Kutip dengan persis bagian teks tentang Jakarta di bawah, mulai dari kata-kata yang memuat "Jakarta kini sudah" dan berhenti setelah "Monumen Nasional (Monas)".

TEKS LATIHAN:
☆ ☆ ☆ ☆ ☆ ☆ ☆

Jakarta, yang dahulu dikenal Sunda
Kelapa (sebelum 1527), Jayakarta (1527-1619), Batavia (zaman Belanda
1619-1942), Jakarta (1942-1945) disebut Batavia, dan sekarang oleh orang asing
disebut The Big Durian, adalah ibukota negara Republik Indonesia
dan merupakan kota terbesar di Indonesia. Jakarta juga merupakan kota terpadat
di Indonesia dan di Asia Tenggara. Jakarta memiliki luas sekitar 661,52 km²
(lautan: 6.977,5 km²), dengan penduduk berjumlah 9.588.198 jiwa (2010). Wilayah
metropolitan Jakarta (Jabotabek) yang berpenduduk sekitar 28 juta jiwa,
merupakan metropolitan terbesar di Indonesia atau urutan keenam dunia.
Selain sebagai pusat pemerintahan,
Jakarta juga merupakan pusat bisnis dan keuangan. Saat ini, lebih dari
70% uang negara, beredar di Jakarta. Jakarta terdiri dari berbagai macam suku
bangsa: Jawa (35,16%), Betawi (27,65%), Sunda (15,27%), Tionghoa (5,53%), Batak
(3,61%), Minang (3,18%), Melayu (1,62%), Lain-lain (7,98%). Juga terdapat
beraneka ragam agama: Islam (83%), Protestan (6,2%), Katolik (5,7%), Buddha
(3,5%), Hindu (1,2%). Bahasa yang digunakan di Jakarta terdiri dari: Bahasa
Indonesia, Betawi, Jawa, Sunda, Minangkabau, Batak, Inggris.
Jakarta kini sudah berusia 485
tahun. Dalam jangka waktu tersebut, ada beberapa bangunan yang menjadi ikon di
Jakarta kini. Kalau ke Jakarta tetapi belum melihat ikon ini, maka belum
lengkap rasanya jalan-jalan di Jakarta. Ini adalah 10 bangunan yang
menjadi ikon kota Jakarta kini. Hehehe, let’s check it out!!
1. Monumen Nasional (Monas)
Jakarta identik dengan Monumen
Nasional (Tugu Monas). Bahkan dua puluh hingga tiga puluh tahun lalu, setiap
pelajaran pengetahuan umum menyangkut Ibukota Negara, selalu disebut bahwa
tempat wisata sekaligus ikon Jakarta adalah Tugu Monas. Monas terletak di
jantung ibu kota Jakarta, kawasan ini disebut juga dengan Ring
I Pemerintahan karena disisi-sisi Monas terletak pusat pemerintahan &
yudisial.

☆ ☆ ☆ ☆ ☆ ☆ ☆

DATA:
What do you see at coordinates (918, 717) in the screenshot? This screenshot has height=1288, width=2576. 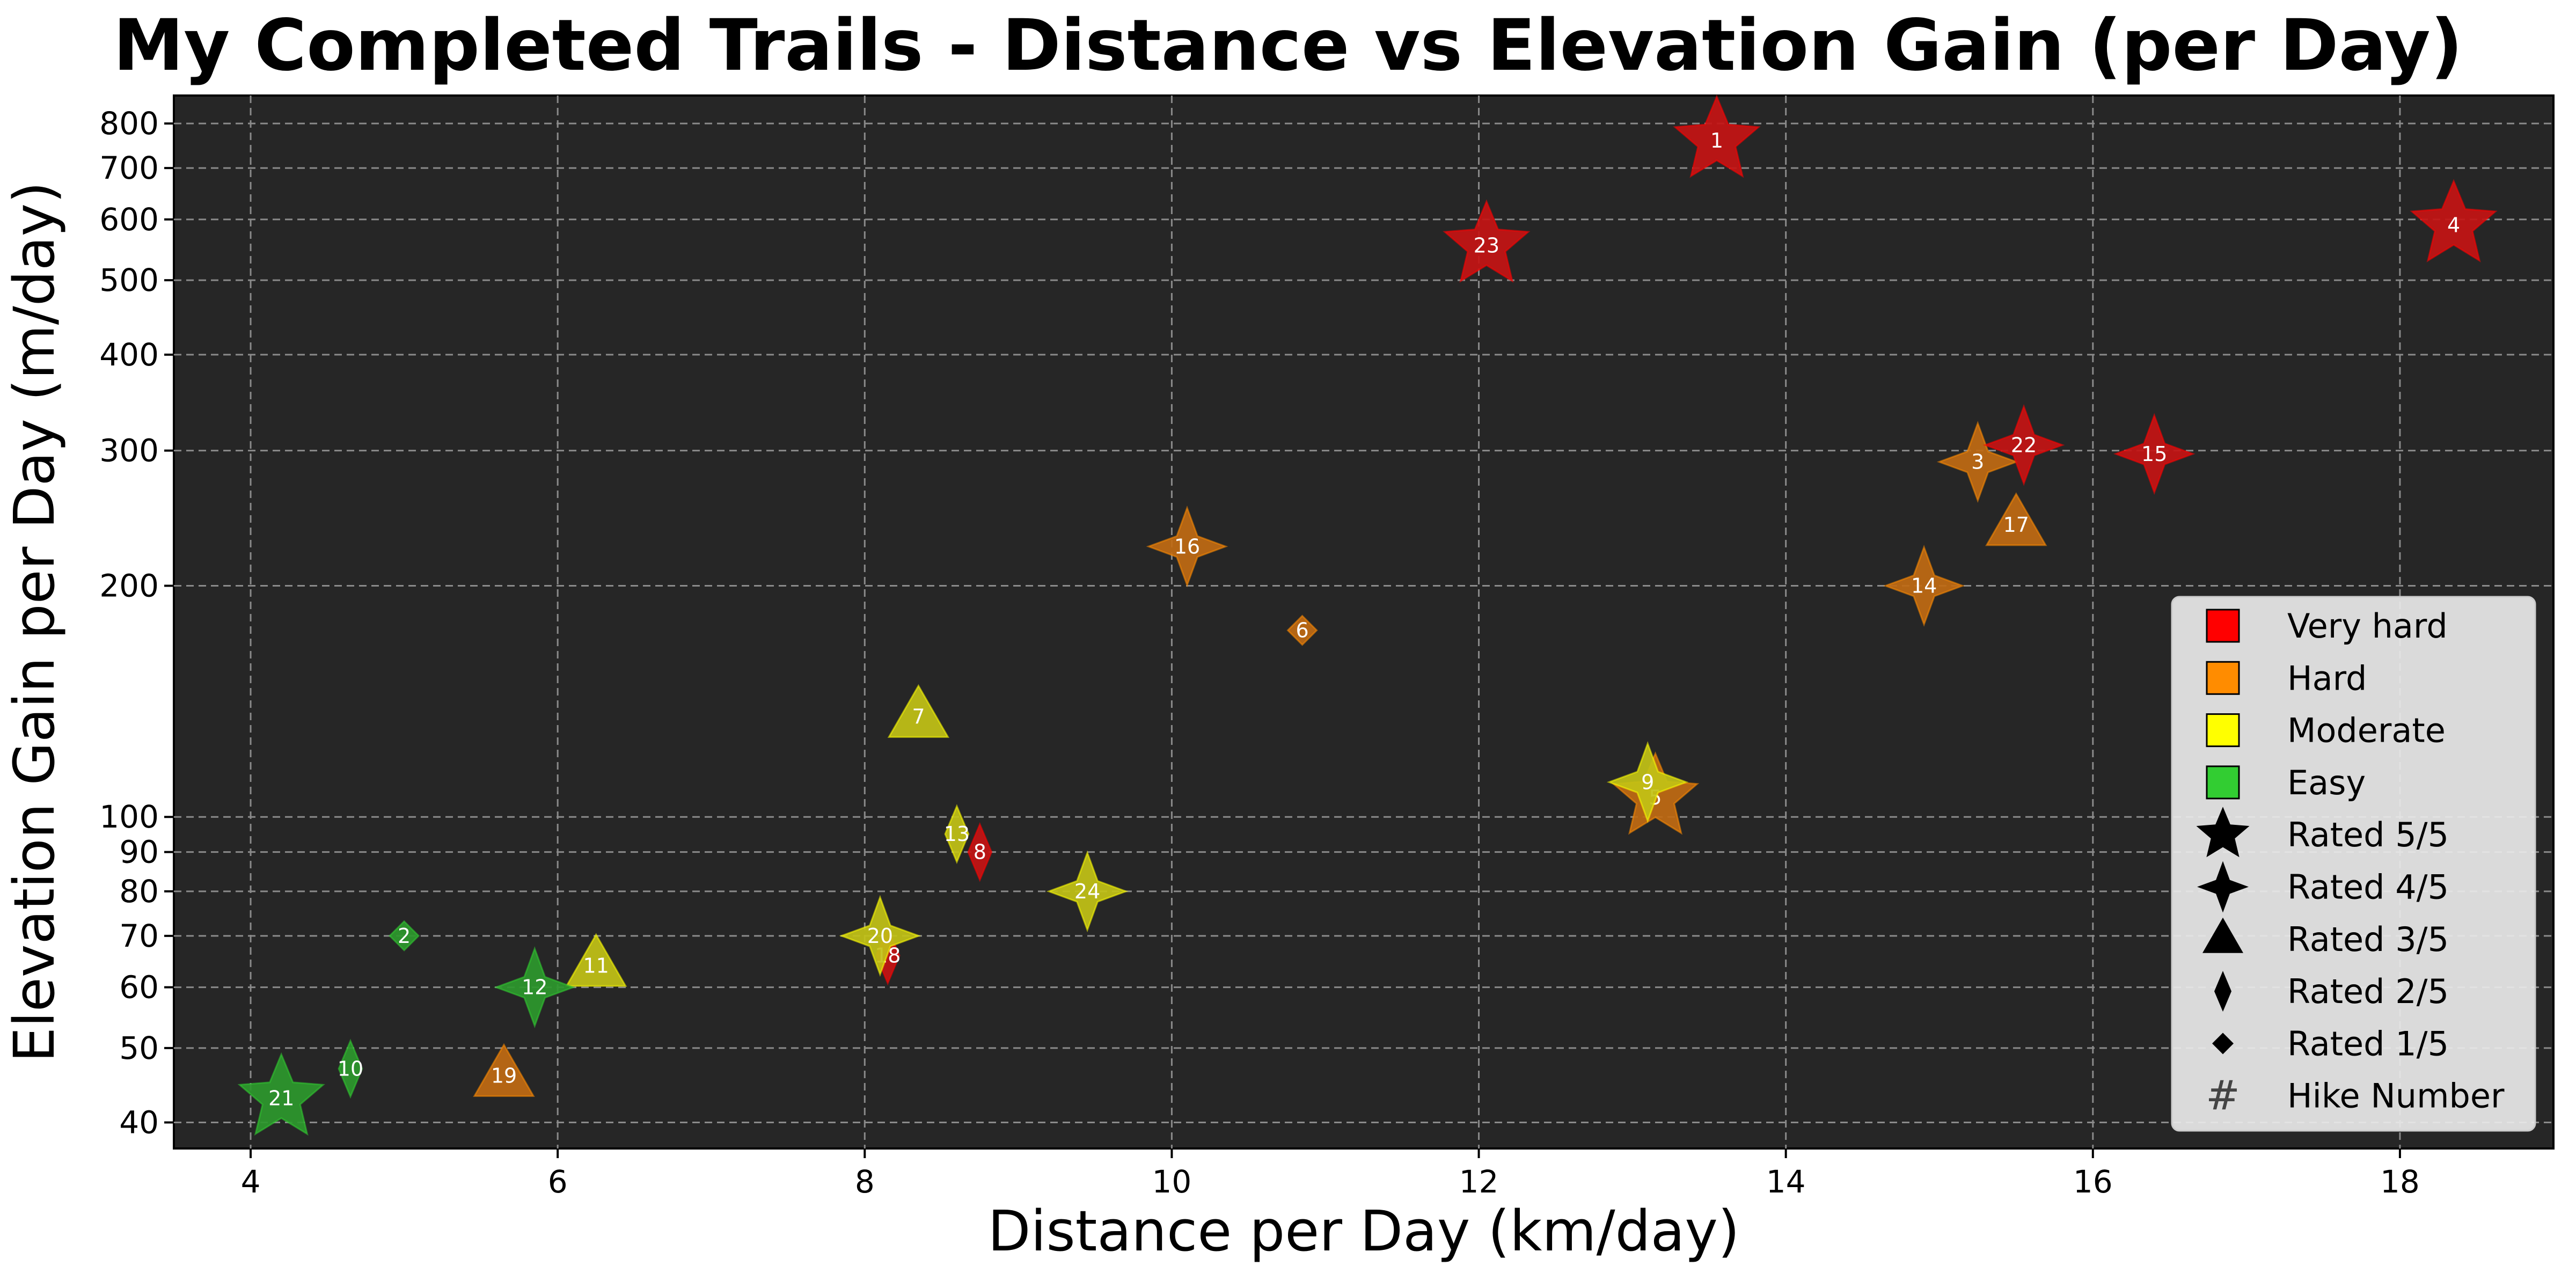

☆ ☆ ☆ ☆ ☆ ☆ ☆

HASIL:
Jakarta kini sudah berusia 485
tahun. Dalam jangka waktu tersebut, ada beberapa bangunan yang menjadi ikon di
Jakarta kini. Kalau ke Jakarta tetapi belum melihat ikon ini, maka belum
lengkap rasanya jalan-jalan di Jakarta. Ini adalah 10 bangunan yang
menjadi ikon kota Jakarta kini. Hehehe, let’s check it out!!
1. Monumen Nasional (Monas)